### INPUT DATA

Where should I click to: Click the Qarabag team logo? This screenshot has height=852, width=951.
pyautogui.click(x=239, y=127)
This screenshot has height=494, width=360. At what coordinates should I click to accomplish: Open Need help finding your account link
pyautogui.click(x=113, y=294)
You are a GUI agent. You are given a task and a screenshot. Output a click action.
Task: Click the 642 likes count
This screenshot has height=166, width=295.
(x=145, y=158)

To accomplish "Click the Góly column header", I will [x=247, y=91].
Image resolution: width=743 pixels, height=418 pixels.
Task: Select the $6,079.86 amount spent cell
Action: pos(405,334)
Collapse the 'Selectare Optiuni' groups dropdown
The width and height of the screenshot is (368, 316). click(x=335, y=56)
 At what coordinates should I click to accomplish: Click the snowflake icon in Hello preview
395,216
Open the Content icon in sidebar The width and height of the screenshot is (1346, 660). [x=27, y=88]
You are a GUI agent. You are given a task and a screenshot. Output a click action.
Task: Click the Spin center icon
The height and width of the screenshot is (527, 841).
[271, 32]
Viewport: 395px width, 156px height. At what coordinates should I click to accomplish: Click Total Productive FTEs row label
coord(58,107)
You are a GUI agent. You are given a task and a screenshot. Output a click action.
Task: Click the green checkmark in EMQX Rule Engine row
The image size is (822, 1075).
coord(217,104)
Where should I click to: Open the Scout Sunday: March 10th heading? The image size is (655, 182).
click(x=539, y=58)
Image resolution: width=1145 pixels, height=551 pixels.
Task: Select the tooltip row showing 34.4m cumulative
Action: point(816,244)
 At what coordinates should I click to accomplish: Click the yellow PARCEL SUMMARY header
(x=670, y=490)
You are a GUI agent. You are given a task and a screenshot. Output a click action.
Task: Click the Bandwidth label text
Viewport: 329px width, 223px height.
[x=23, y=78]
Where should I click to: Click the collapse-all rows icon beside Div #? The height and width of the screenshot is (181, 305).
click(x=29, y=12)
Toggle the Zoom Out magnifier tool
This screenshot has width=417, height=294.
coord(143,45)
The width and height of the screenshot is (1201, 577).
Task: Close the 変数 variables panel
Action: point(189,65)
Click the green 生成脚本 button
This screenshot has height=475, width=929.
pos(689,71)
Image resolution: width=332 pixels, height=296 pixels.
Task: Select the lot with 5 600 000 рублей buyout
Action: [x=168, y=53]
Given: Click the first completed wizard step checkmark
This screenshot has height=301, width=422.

######

Every record must be given again exactly as it was written.

### [RESPONSE]
Where should I click to: Click the Qarabag team logo? This screenshot has height=852, width=951.
pyautogui.click(x=239, y=127)
This screenshot has height=494, width=360. At what coordinates should I click to accomplish: Open Need help finding your account link
pyautogui.click(x=113, y=294)
You are a GUI agent. You are given a task and a screenshot. Output a click action.
Task: Click the 642 likes count
This screenshot has height=166, width=295.
(x=145, y=158)

To accomplish "Click the Góly column header", I will [x=247, y=91].
Image resolution: width=743 pixels, height=418 pixels.
Task: Select the $6,079.86 amount spent cell
Action: pos(405,334)
Collapse the 'Selectare Optiuni' groups dropdown
The width and height of the screenshot is (368, 316). click(x=335, y=56)
 At what coordinates should I click to accomplish: Click the snowflake icon in Hello preview
395,216
Open the Content icon in sidebar The width and height of the screenshot is (1346, 660). [x=27, y=88]
You are a GUI agent. You are given a task and a screenshot. Output a click action.
Task: Click the Spin center icon
The height and width of the screenshot is (527, 841).
[271, 32]
Viewport: 395px width, 156px height. At what coordinates should I click to accomplish: Click Total Productive FTEs row label
coord(58,107)
You are a GUI agent. You are given a task and a screenshot. Output a click action.
Task: Click the green checkmark in EMQX Rule Engine row
The image size is (822, 1075).
coord(217,104)
Where should I click to: Open the Scout Sunday: March 10th heading? The image size is (655, 182).
click(x=539, y=58)
Image resolution: width=1145 pixels, height=551 pixels.
Task: Select the tooltip row showing 34.4m cumulative
Action: point(816,244)
 At what coordinates should I click to accomplish: Click the yellow PARCEL SUMMARY header
(x=670, y=490)
You are a GUI agent. You are given a task and a screenshot. Output a click action.
Task: Click the Bandwidth label text
Viewport: 329px width, 223px height.
[x=23, y=78]
Where should I click to: Click the collapse-all rows icon beside Div #? The height and width of the screenshot is (181, 305).
click(x=29, y=12)
Toggle the Zoom Out magnifier tool
This screenshot has width=417, height=294.
coord(143,45)
The width and height of the screenshot is (1201, 577).
Task: Close the 変数 variables panel
Action: point(189,65)
Click the green 生成脚本 button
This screenshot has height=475, width=929.
pos(689,71)
Image resolution: width=332 pixels, height=296 pixels.
Task: Select the lot with 5 600 000 рублей buyout
Action: [x=168, y=53]
Given: Click the first completed wizard step checkmark
This screenshot has height=301, width=422.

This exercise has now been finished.